Use FromRow for mapping rows to Item. Use Deserialize for request bodies. Add chrono to Cargo.toml if you use timestamps.

Handlers

Handlers are async functions that take extractors and return responses. Use State to get the pool and Json for bodies:

rust
// handlers/mod.rs
use axum::{
    extract::{Path, State},
    http::StatusCode,
    Json,
};
use sqlx::PgPool;
use crate::models::{CreateItem, Item};

pub async fn list_items(State(pool): State<PgPool>) -> Result<Json<Vec<Item>>, StatusCode> {
    let items = sqlx::query_as::<_, Item>("SELECT id, name, created_at FROM items ORDER BY id")
        .fetch_all(&pool)
        .await
        .map_err(|_| StatusCode::INTERNAL_SERVER_ERROR)?;
    Ok(Json(items))
}

pub async fn get_item(
    State(pool): State<PgPool>,
    Path(id): Path<i32>,
) -> Result<Json<Item>, StatusCode> {
    let item = sqlx::query_as::<_, Item>("SELECT id, name, created_at FROM items WHERE id = $1")
        .bind(id)
        .fetch_optional(&pool)
        .await
        .map_err(|_| StatusCode::INTERNAL_SERVER_ERROR)?
        .ok_or(StatusCode::NOT_FOUND)?;
    Ok(Json(item))
}

pub async fn create_item(
    State(pool): State<PgPool>,
    Json(body): Json<CreateItem>,
) -> Result<(StatusCode, Json<Item>), StatusCode> {
    let item = sqlx::query_as::<_, Item>(
        "INSERT INTO items (name) VALUES ($1) RETURNING id, name, created_at",
    )
    .bind(&body.name)
    .fetch_one(&pool)
    .await
    .map_err(|_| StatusCode::INTERNAL_SERVER_ERROR)?;
    Ok((StatusCode::CREATED, Json(item)))
}

Return appropriate status codes.

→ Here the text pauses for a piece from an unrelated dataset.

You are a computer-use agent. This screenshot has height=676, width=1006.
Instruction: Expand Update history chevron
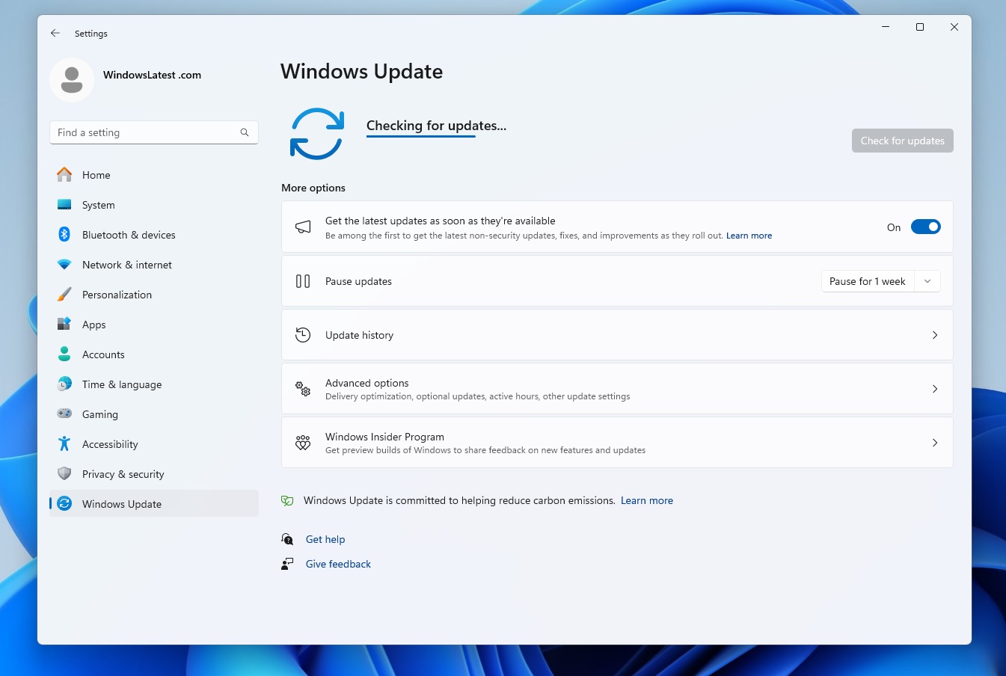pyautogui.click(x=935, y=335)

Prefer fetch_optional for single rows and map None to 404.

Routes and app state

Attach handlers to paths and share the pool via State:

rust
// routes.rs
use axum::{
    routing::{get, post},
    Router,
};
use sqlx::PgPool;
use crate::handlers;

pub fn router(pool: PgPool) -> Router {
    Router::new()
        .route("/items", get(handlers::list_items).post(handlers::create_item))
        .route("/items/:id", get(handlers::get_item))
        .with_state(pool)
}

Nest routers with Router::new().merge(other_router) if you split by domain.

Main

Tie config, pool, and router together. Run migrations in production or in a separate step; here we assume they are applied:

rust
// main.rs
mod config;
mod db;
mod handlers;
mod models;
mod routes;

use std::net::SocketAddr;
use tower_http::cors::CorsLayer;

#[tokio::main]
async fn main() -> Result<(), Box<dyn std::error::Error>> {
    let config = config::Config::from_env()?;
    let pool = db::create_pool(&config.database_url).await?;

    let app = routes::router(pool).layer(CorsLayer::permissive());

    let addr = SocketAddr::from(([0, 0, 0, 0], config.port));
    axum::serve(
        tokio::net::TcpListener::bind(addr).await?,
        app,
    )
    .await?;

    Ok(())
}

Use a stricter CORS policy in production. Bind to 0.0.0.0 only if you need to accept external connections.

Running the API

Set DATABASE_URL and run:

bash
export DATABASE_URL=postgres://user:password@localhost:5432/rust_api
cargo run

Hit the endpoints:

bash
curl -X POST http://localhost:3000/items -H "Content-Type: application/json" -d '{"name":"First item"}'
curl http://localhost:3000/items
curl http://localhost:3000/items/1

Actix-web alternative

If you prefer Actix-web, the flow is the same: define app state with the pool, register routes, and run the server. Actix uses different extractors and response types, but the idea of shared state, handlers, and a central router is the same. Axum tends to have a smaller API surface and composes well with the Tower ecosystem; Actix has a long history and a large set of examples. Both are production-ready.

Next steps

  • Add validation for request bodies (e.g. with validator crate).
  • Use a proper error type and Result all the way so you can return consistent error JSON.
  • Add logging (tracing) and health checks (e.g. /health that pings the DB).
  • Run SQLx in offline mode in CI so builds do not require a live database.

You now have a minimal but structured Rust API with Axum and SQLx: one pool, clear handlers, and room to grow.